The Americans and its staunch allies, Oman and Saudi Arabia, are fighting a losing battle in Yemen, a small country at the tip of the Arabian Peninsula, to Al-Qaeda Arabian Peninsula (AQAP); the most dangerous branch of the Islamic fundamentalist militant group.
The recent attack took place early morning as the change of guard ceremony was taking place. The target of this suicide attack was the sprawling office of the Ministry of Defense in Sanaa, the capital of Yemen. The Ministry of Defense is located in the old district of the city.
First, a car loaded with explosive rammed into the western entrance of the complex, followed by another car full of assailants wearing uniforms of the Yemeni army stormed into the hospital building. Their indiscriminate firing killed at least 30 people while over 70 were wounded, the number of dead and those wounded is expected to rise. The majority of the dead belong to the Yemeni military and the militants; in addition, five doctors, including three foreign nationals and one patient, are also reported dead. The brother of the President of the interim government, Abdurahub Mansur Hadi, is also a patient at this hospital. The suicide bomb was of such high intensity that it shook the whole of the old district of Sanaa, destroying major portions of the hospital and damaging the adjoining buildings. No one has taken responsibility for this attack, but, according to the political commentators, the attack has all the hallmarks of AQAP.
This is the latest in the spate of violence that has crippled Yemen ever since the 33-year corrupt rule of Abdulah Saleh was ended by anti-government protesters in 2011. It is held by some security analysts that the supporters of the late president are also responsible for some of the violence in Yemen.
The Americans and their allies are fighting a losing battle in Yemen for a number of reasons.

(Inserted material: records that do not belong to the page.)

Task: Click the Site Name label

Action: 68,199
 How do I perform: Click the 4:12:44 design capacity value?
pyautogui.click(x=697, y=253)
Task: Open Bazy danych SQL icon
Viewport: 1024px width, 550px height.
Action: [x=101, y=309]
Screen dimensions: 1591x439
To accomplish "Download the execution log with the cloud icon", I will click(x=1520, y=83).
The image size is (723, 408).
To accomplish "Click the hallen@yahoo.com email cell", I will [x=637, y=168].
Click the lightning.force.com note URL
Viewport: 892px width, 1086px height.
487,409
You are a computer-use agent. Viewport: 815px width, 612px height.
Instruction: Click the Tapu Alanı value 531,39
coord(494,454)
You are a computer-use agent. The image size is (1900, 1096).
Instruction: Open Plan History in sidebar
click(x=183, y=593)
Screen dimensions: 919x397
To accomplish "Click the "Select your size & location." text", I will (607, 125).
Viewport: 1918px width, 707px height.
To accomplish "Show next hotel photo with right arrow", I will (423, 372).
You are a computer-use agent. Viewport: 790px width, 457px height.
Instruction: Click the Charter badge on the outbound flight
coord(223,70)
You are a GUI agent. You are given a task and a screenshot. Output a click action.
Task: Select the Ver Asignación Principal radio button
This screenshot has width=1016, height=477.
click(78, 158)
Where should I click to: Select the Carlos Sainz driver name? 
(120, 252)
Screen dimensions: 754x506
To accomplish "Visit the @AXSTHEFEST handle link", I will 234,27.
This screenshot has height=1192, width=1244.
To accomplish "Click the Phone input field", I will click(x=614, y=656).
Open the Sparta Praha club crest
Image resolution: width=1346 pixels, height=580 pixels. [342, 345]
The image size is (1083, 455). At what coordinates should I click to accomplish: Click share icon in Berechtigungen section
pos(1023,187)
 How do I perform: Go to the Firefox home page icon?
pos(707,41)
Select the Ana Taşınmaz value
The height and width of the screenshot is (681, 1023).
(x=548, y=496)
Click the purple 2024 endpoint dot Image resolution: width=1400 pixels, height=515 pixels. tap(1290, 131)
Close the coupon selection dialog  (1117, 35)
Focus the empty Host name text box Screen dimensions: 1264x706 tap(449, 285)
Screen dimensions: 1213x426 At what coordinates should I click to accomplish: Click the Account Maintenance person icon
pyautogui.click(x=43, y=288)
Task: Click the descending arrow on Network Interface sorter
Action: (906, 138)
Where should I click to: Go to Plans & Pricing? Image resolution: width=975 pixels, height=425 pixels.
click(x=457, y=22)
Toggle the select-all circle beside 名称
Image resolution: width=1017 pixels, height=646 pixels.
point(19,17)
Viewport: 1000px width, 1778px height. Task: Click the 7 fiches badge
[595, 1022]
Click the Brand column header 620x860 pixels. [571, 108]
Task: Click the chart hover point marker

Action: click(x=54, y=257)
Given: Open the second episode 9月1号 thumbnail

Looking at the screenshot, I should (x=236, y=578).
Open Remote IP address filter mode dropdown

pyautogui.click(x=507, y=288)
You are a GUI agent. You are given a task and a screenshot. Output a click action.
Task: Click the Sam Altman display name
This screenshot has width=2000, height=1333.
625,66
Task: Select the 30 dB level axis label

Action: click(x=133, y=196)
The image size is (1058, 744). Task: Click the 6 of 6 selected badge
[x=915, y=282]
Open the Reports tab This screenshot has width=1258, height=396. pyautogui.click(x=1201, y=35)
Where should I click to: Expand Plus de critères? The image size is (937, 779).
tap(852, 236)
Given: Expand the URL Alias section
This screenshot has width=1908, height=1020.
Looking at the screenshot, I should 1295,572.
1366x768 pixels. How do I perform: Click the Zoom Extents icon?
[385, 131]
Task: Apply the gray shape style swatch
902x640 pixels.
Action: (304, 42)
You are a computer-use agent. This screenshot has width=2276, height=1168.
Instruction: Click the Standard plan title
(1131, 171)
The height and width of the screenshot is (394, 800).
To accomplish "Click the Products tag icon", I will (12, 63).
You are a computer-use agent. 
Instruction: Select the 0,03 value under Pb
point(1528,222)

First, is the presence of AQAP. Second, is the rough terrain which is ideal for hit and run operations and unconventional warfare at which AOAP is a master now. Third, is the presence of secessionist in the south of the country. Fourth, is the sectarian strife between the Sunni and the Shiite Muslims. Fifth, is the presence of the Houthi rebels in the north. Sixth, the major ill which besets Yemen is a weak economy plus a weak government, which, in a way, is the root cause of all the problems noted above. The rising inflation and unemployment makes this country a haven for terrorist, secessionist and rebels groups to induct new recruits among their ranks on a daily basis.
Yemen is the only country besides Pakistan where the CIA carries out regular drone strikes against militant groups, but they don’t seem to make much of a difference as the law and order situation in the country is worsening by the hour. All these elements combine to make Yemen not only one of the most dangerous and difficult countries to govern, but also a region where America and its allies are fighting a losing battle for what seems a lost cause.